= Beginning of Section =

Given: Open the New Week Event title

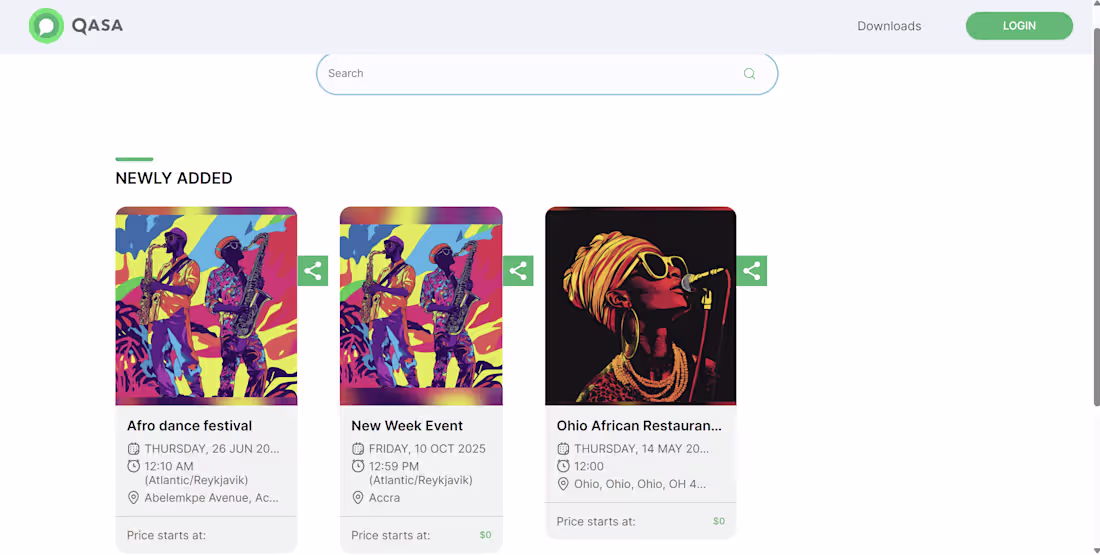Looking at the screenshot, I should (x=407, y=426).
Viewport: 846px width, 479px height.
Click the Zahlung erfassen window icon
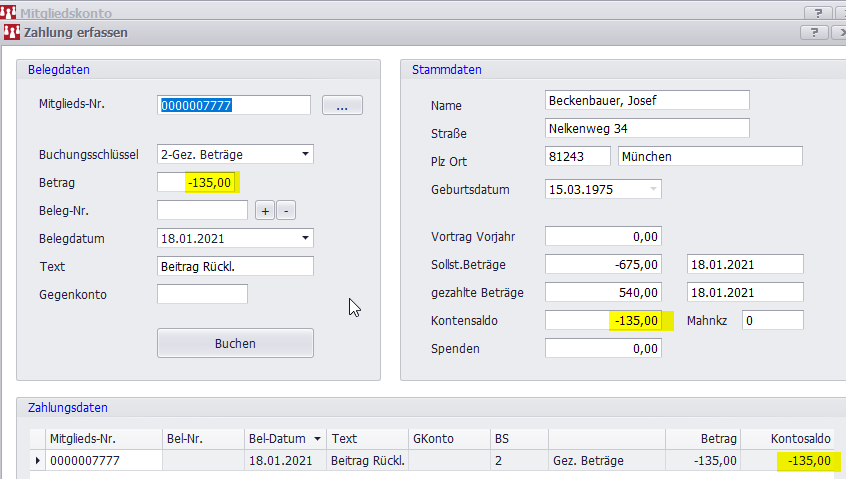(11, 32)
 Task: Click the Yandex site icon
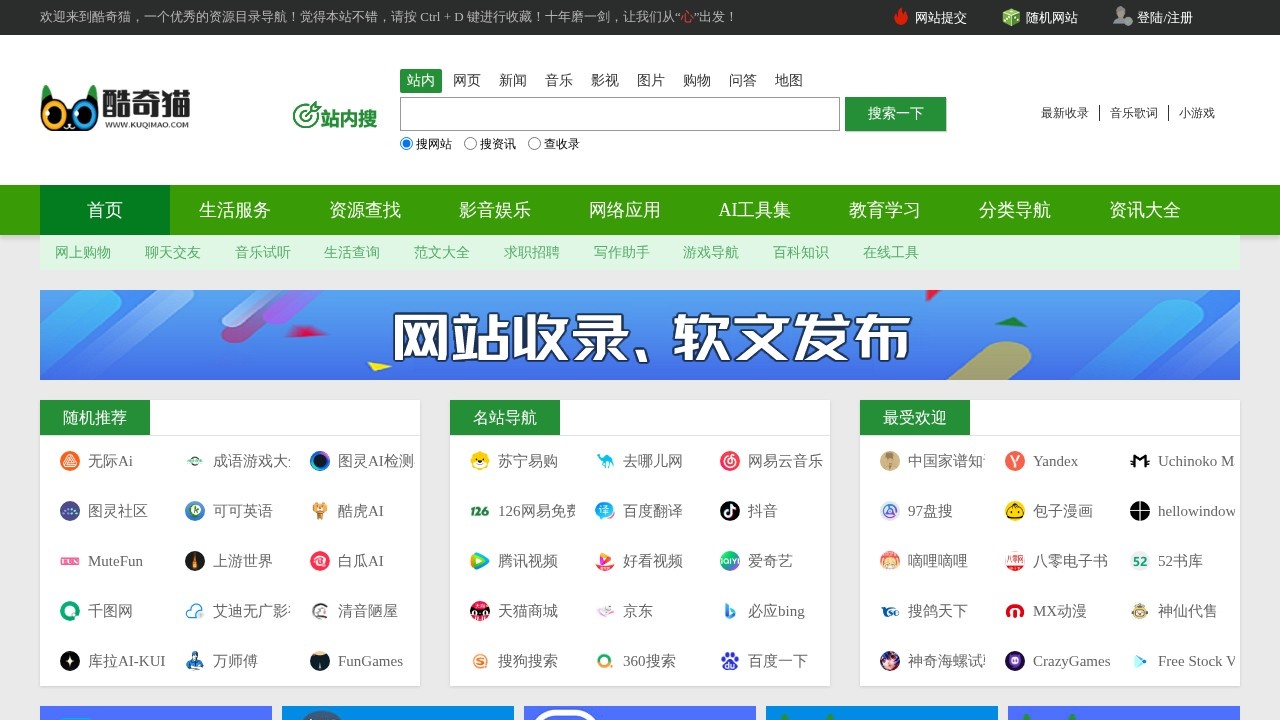[1015, 461]
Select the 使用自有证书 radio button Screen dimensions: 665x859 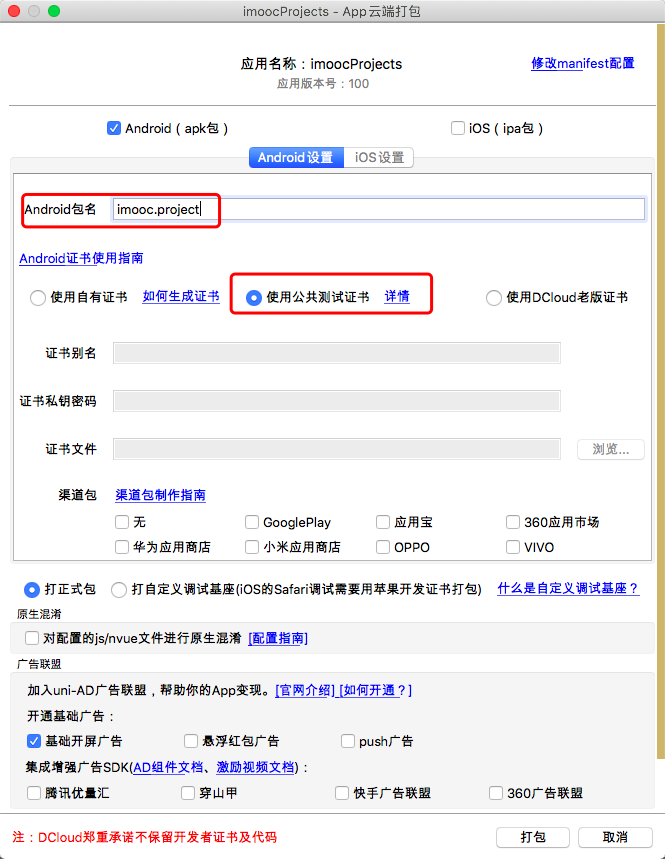point(38,297)
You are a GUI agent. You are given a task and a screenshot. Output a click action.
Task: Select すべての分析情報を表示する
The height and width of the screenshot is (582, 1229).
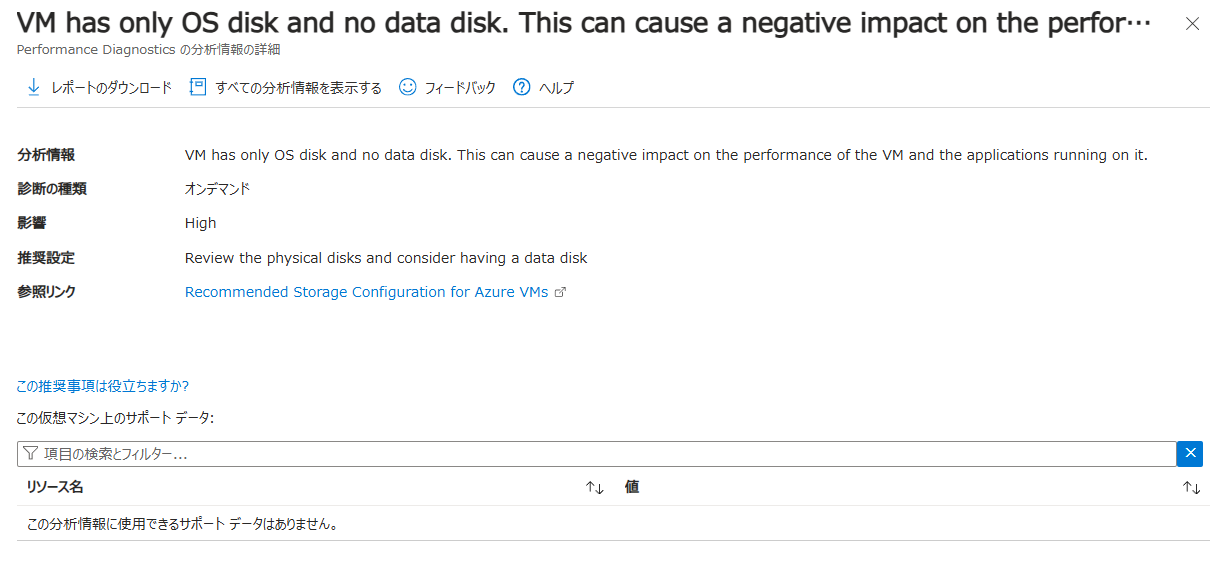[x=298, y=88]
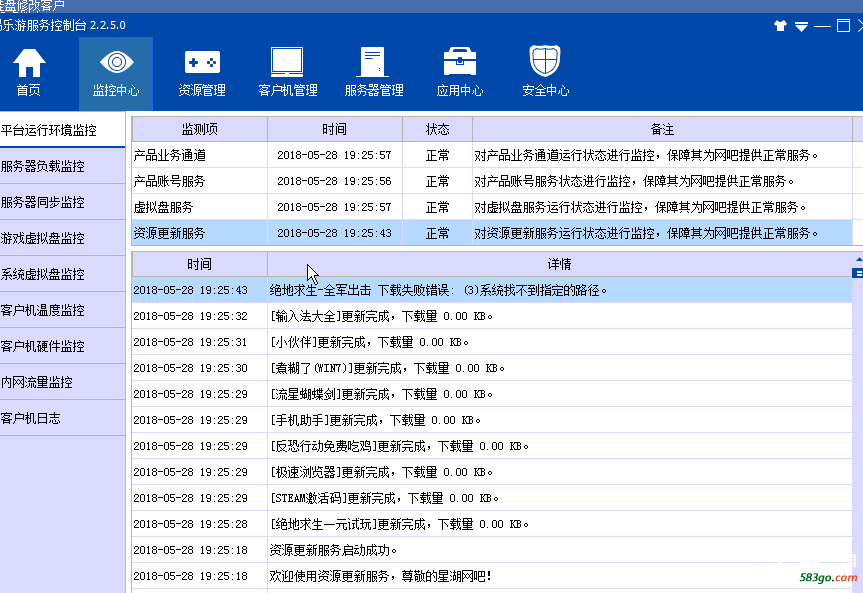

= End of Section =

> _Task_:
Write out an exact reproduction of the lines from the line that holds "Task: Select すべての分析情報を表示する" to the bottom of the listing above, both ends included. Exclude pictures.

> _Result of this task_:
Task: Select すべての分析情報を表示する
The height and width of the screenshot is (582, 1229).
[x=298, y=88]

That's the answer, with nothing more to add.